(Source records)
______________________________

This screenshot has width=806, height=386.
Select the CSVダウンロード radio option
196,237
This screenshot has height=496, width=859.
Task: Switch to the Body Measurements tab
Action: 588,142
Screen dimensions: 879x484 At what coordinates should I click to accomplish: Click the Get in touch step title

______________________________

#### [Problem to solve]
Retype each of the records, word for word, with nothing added or dropped.

#### [Task response]
This screenshot has width=806, height=386.
Select the CSVダウンロード radio option
196,237
This screenshot has height=496, width=859.
Task: Switch to the Body Measurements tab
Action: 588,142
Screen dimensions: 879x484 At what coordinates should I click to accomplish: Click the Get in touch step title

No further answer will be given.